Portraits rooted in personal experience
This week we welcome Giustina Surbone, a painter, curator and video, performance and culinary artist who lives and works in Brooklyn. Her paintings are an exploration of unfamiliar beauty within the construct of portraiture and narrative. The works epitomize certain aspects of humanity: ageism, body image and sexual identity, often with a nod toward art’s historical symbolism. Surbone designs her paintings to deliver a direct impact by virtue of size, style and the expressive force of her subjects. “My subjects confront themselves and their audience in terms of their inner emotional being to communicate truth and the poignant and transitory nature of life and beauty,” she wrote in a statement for an exhibition earlier this year.

Venues where Surbone has exhibited in both solo and group shows include McCaig-Welles Gallery, Exit Art, Tribes Gallery, Tabla Rasa Gallery, Gallery Korea, Flux Factory, Sideshow Gallery, Lascono Gallery, El Barrio’s Artspace PS 109, Art House Gallery, Pen and Brush Gallery and PS122 Gallery. Her work has been published and reviewed in The New York Times, The New York Daily News, Hyperallergic and Time Out New York, and is in the Kentler International Drawing Space collection as well as private collections
In addition to her practice as a painter, Surbone created and produced the Hungry Grlz Project, an ongoing series of works using the table as a focal point for absurd dining experiments and decadent artistic presentations, including painting, performance, installation, video and photographic works. In 2012, she was commissioned by the Flux Factory to create a public performance work titled “A Bacchanalian Banquet” for the Banquet of America Experiment, which was influenced by ancient Saturnalia and Filippo Marinetti’s “The Futurist Cookbook.” Her most recent project, entitled “RAGE,” is based on a global feminist ideology that was initially inspired by the 2017 Women’s March in Washington and the #MeToo movement.
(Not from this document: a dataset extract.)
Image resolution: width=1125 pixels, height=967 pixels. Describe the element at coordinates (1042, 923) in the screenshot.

In Surbone’s words: “In my painting, I explore unfamiliar forms of beauty within the construct of portraiture and narrative. My work examines how instinctive responses to external stimuli shape our decisions, appearance and the ways in which we navigate the world. I construct images that deliver direct impact through scale, stylistic tensions and the expressive intensity of my subjects. My subjects confront themselves and their audience through their inner emotional being, communicating truth and the poignant, transitory nature of life.
“My works engage with the complex aspects of the human experience and are studies in ageism, sexual identity and fetishization, body politics, beauty standards, food porn and addiction, and gender-‑based discrimination and violence. My paintings function as idiosyncratic figurative portraits and narratives formed by my personal experience, as well as by art history, cinema, current events and the ongoing struggles embedded in contemporary existence.
“When painting, I rarely work from direct observation. I am instead drawn to the transformation that occurs when a photographic image is recontextualized and becomes a painting. While most of my source material originates from my own photographs, I also incorporate personal archives, found imagery from the internet, print media, film stills and discarded images.
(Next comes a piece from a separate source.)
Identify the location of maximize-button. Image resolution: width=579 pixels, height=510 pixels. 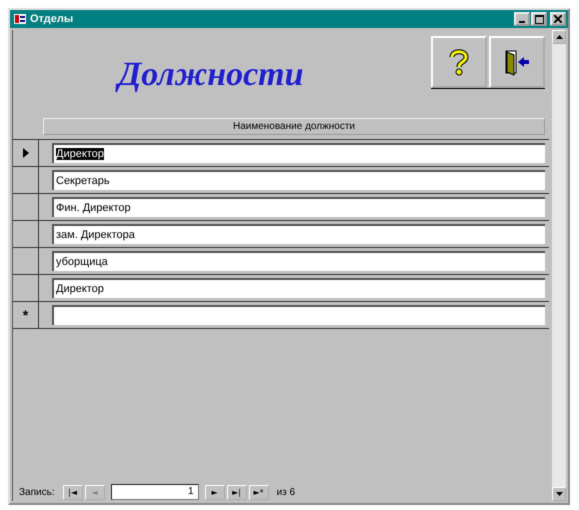
(539, 19).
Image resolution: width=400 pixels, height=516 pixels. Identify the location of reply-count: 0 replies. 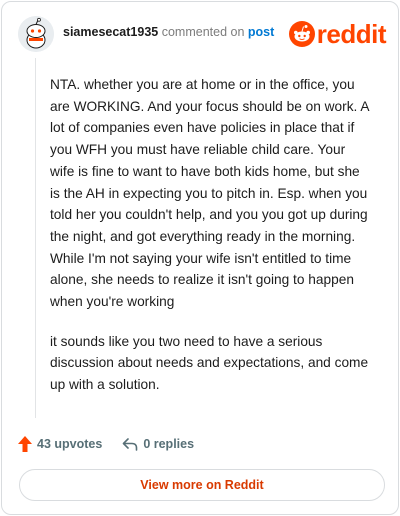
(169, 444).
“My broader practice includes ongoing multidisciplinary series. Most notably, the Hungry Grlz Project (2011-present) explores our complex relationship to food through both private and public dining experiments. In these works, the table becomes a central stage for observed interactions in decadent, performative presentations, where guests are invited to engage with both the food and one another without prescribed boundaries. These installations and performance pieces have informed and inspired paintings, videos, photographs and sound works.
“My more recent project, RAGE (2019-present) is a series of large-scale multimedia works rooted in global feminist ideology. Initially inspired by the 2016 Women’s March in Washington and the #MeToo movement, the project continues to evolve in response to the worldwide persistent and ongoing assaults on women and women’s rights.
“I maintain a daily studio practice rooted in patience and consistency. I work slowly, which allows space for experimentation, problem solving and the organic evolutions of ideas. Across media, my work resists idealization, instead embracing the difficult, contradictory and often unglamorous truths of contemporary life.”

Very powerful and complex work. Such a layering of personal and historical references.